The Results Companies, LLC, hired a blind person in Texas to be a telephone-based customer service representative for the company. The worker requested a screen reader so she could do her job.
Per the lawsuit, The Results Companies did not take reasonable steps to accommodate the worker, refused her request to contact the screen reader company when there were software issues, and then fired her.
How the company came under EEOC scrutiny
The EEOC filed the initial complaint in U.S. District Court for the Northern District of Texas in September 2024. EEOC alleged the company violated Title I and Title V of the ADA and Title I of the Civil Rights Act of 1991.
The charging party in the case, who was hired in July 2019, requested Job Access with Speech or JAWS software be installed on her computer; a company IT specialist determined that the JAWS software supplied by Texas Workforce Solutions – Vocational Rehabilitation Services was out of date.
In August 2019, the company asked the blind worker to step down “until she obtained the newest version of JAWS, at which point she would be rehired,” according to the initial complaint. Texas Workforce Solutions bought the upgraded software in November 2019, but when the blind employee returned to work in December, “Defendant had still not installed the new version of JAWS.”
Moreover, The Results Companies “did not avail itself of the free resources that Charging Party offered, or the assistance of any other third party, with making JAWS compatible.” The business services company fired the blind worker on Feb. 3, 2020.
The EEOC stated the conduct of The Results Companies was “intentional,” deprived the worker of equal employment opportunities, adversely affected her status as an employee, and was “done with malice or with reckless indifference to Charging Party’s federally protected rights.”
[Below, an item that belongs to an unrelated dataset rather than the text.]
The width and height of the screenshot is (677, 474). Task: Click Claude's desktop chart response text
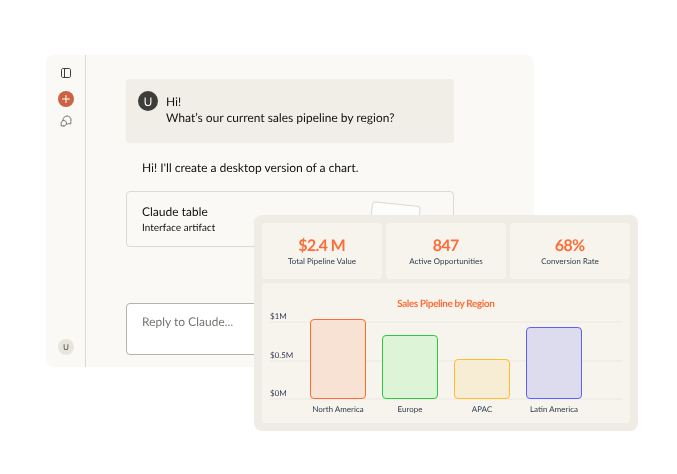point(250,168)
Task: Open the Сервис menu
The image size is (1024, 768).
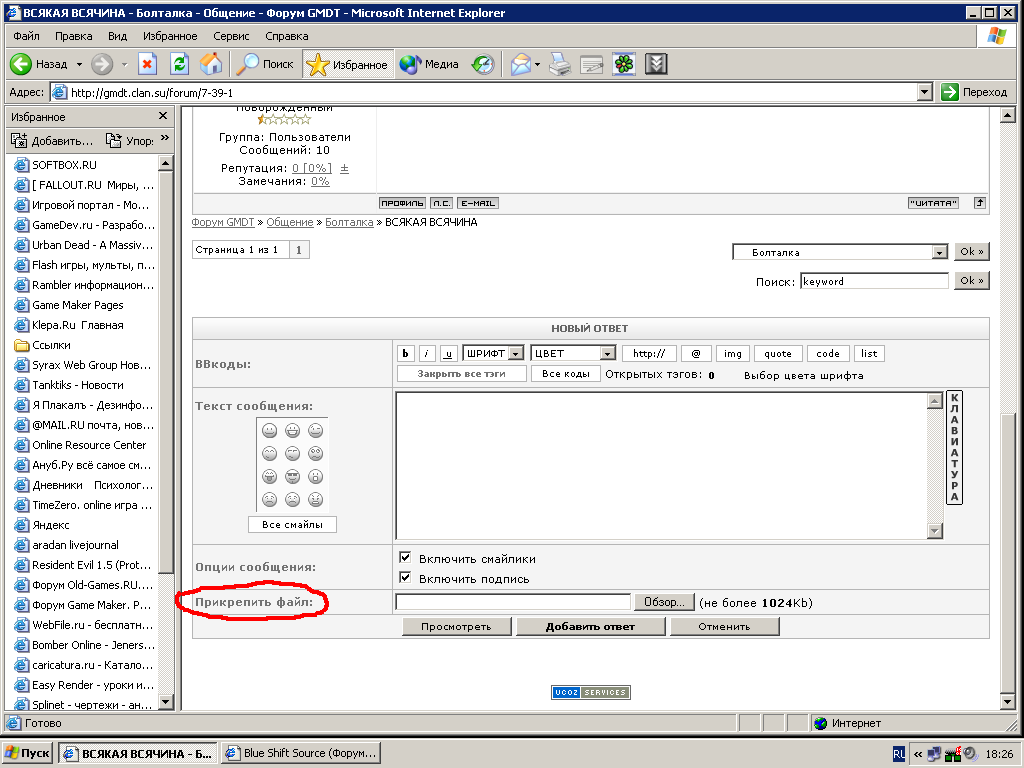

A spokesperson for the company told HR Dive that it “vigorously denies any allegation or inference that we treated anyone in an unlawful manner.”
The spokesperson also said that the business services firm is an equal opportunity employer, “committed to having a diverse and inclusive workforce, and to advocating for the respect and dignity of all our employees. We do not discriminate, and employ many individuals with disabilities.”
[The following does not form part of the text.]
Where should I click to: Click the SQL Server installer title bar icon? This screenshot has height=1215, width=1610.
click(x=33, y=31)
Screen readers are a common stumbling block for employers
The EEOC has pursued Americans with Disabilities Act violations in the past that concern a lack of accommodation around screen readers, and has issued guidance to help eliminate this kind of discrimination.
Last summer, a judge ruled that PepsiCo had similarly violated the ADA and the Civil Rights Act of 1991 in an EEOC case involving a screen reader. Allegedly, representatives for PepsiCo ultimately told the blind worker that accommodating him would be too expensive.
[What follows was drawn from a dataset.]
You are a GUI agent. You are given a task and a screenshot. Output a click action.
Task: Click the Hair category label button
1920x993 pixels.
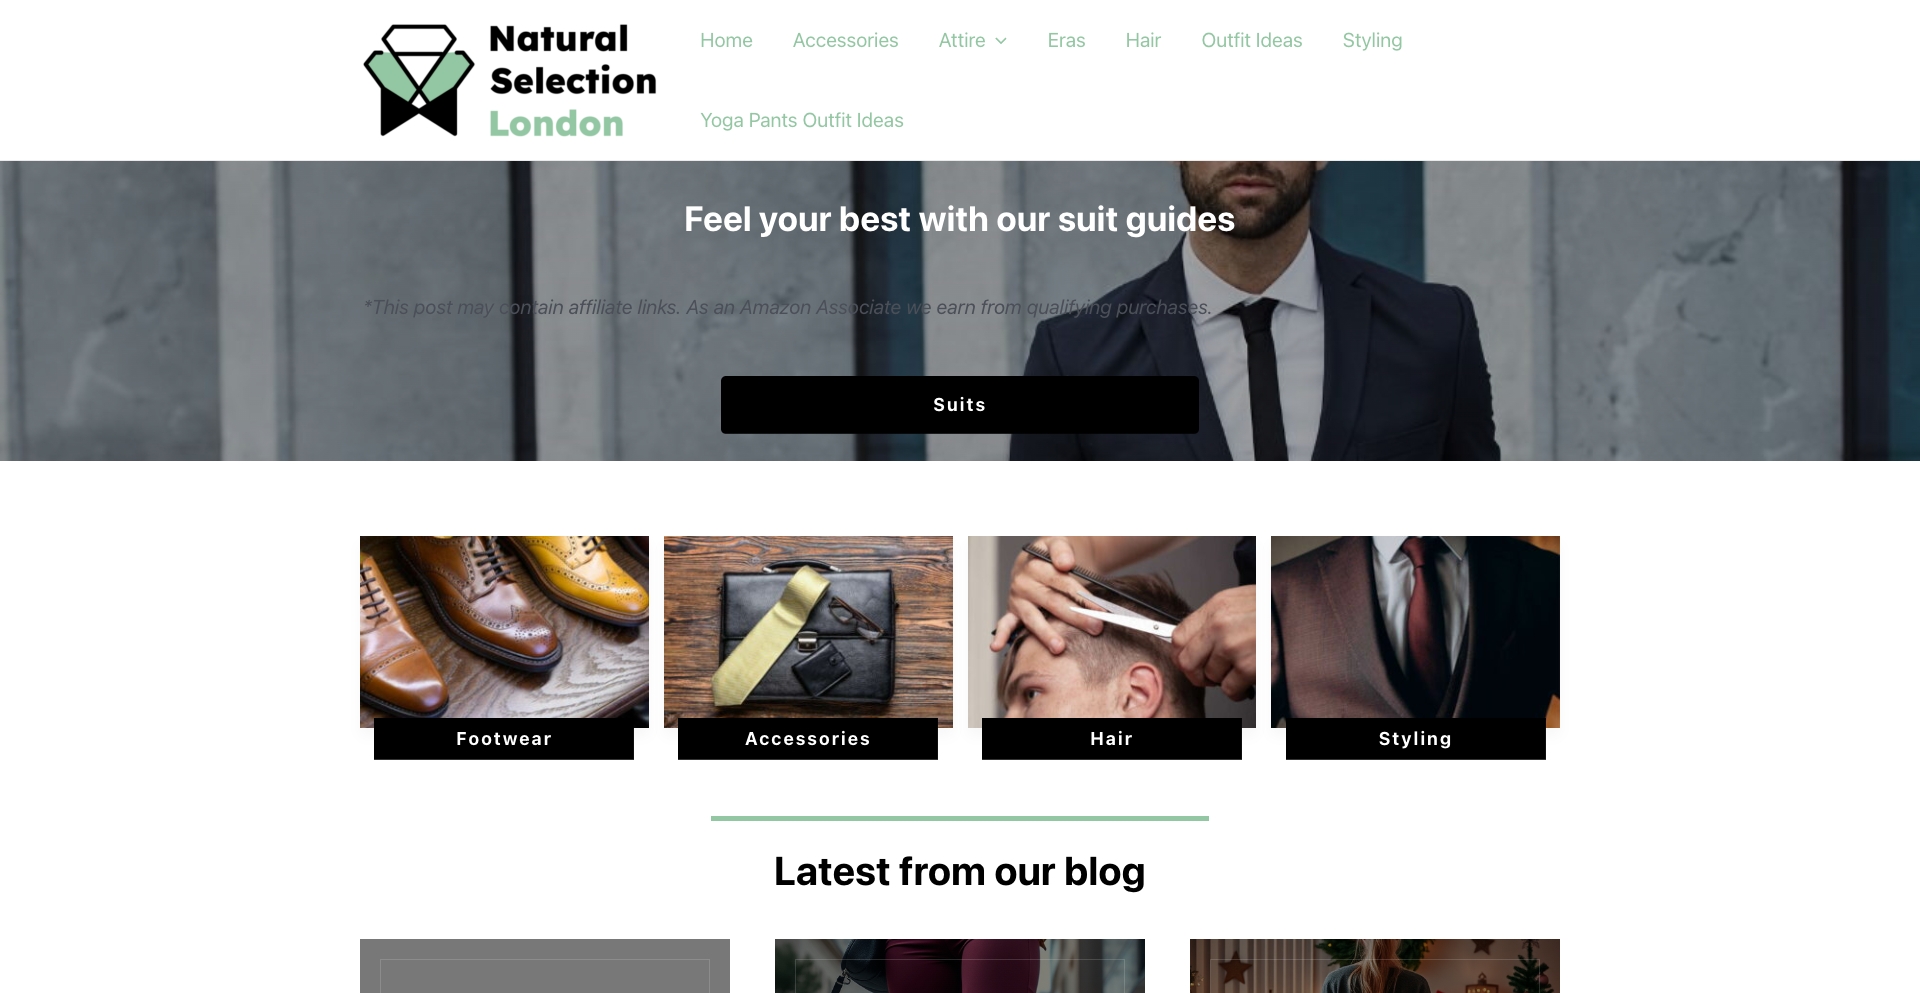click(x=1112, y=739)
Dan Phillips, an assistive technology manager and the director of public policy at Central Association for the Blind and Visually Impaired, emphasized the importance of screen readers in providing equal employment opportunities to people with vision-related disabilities — including for himself — in an op-ed for HR Dive.
And in 2023, the EEOC issued guidance on how to address visual disabilities at work. The document answers key questions such as:
- When can a recruiter or HR ask an applicant or employee questions about their vision impairment?
- How should an employer treat a voluntary disclosure?
- What are reasonable accommodations for applicants or employees with visual disabilities?
- How should employers handle safety concerns for these employees?
- How does HR ensure no worker is harassed because of their visual disability?
When it comes to accommodating people with visual impairments, EEOC attorneys warned employers not to assume certain accommodations place an “undue hardship” on the company.
“Generalized conclusions” will not support such a claim, said Travis Nicholson, director of the EEOC’s Dallas District Office, in a statement.
“It is important for employers to meaningfully participate in the interactive process once an employee requests a reasonable accommodation and gather information specific to the situation at hand, even if they may not be familiar with the requested accommodation,” Nicholson said.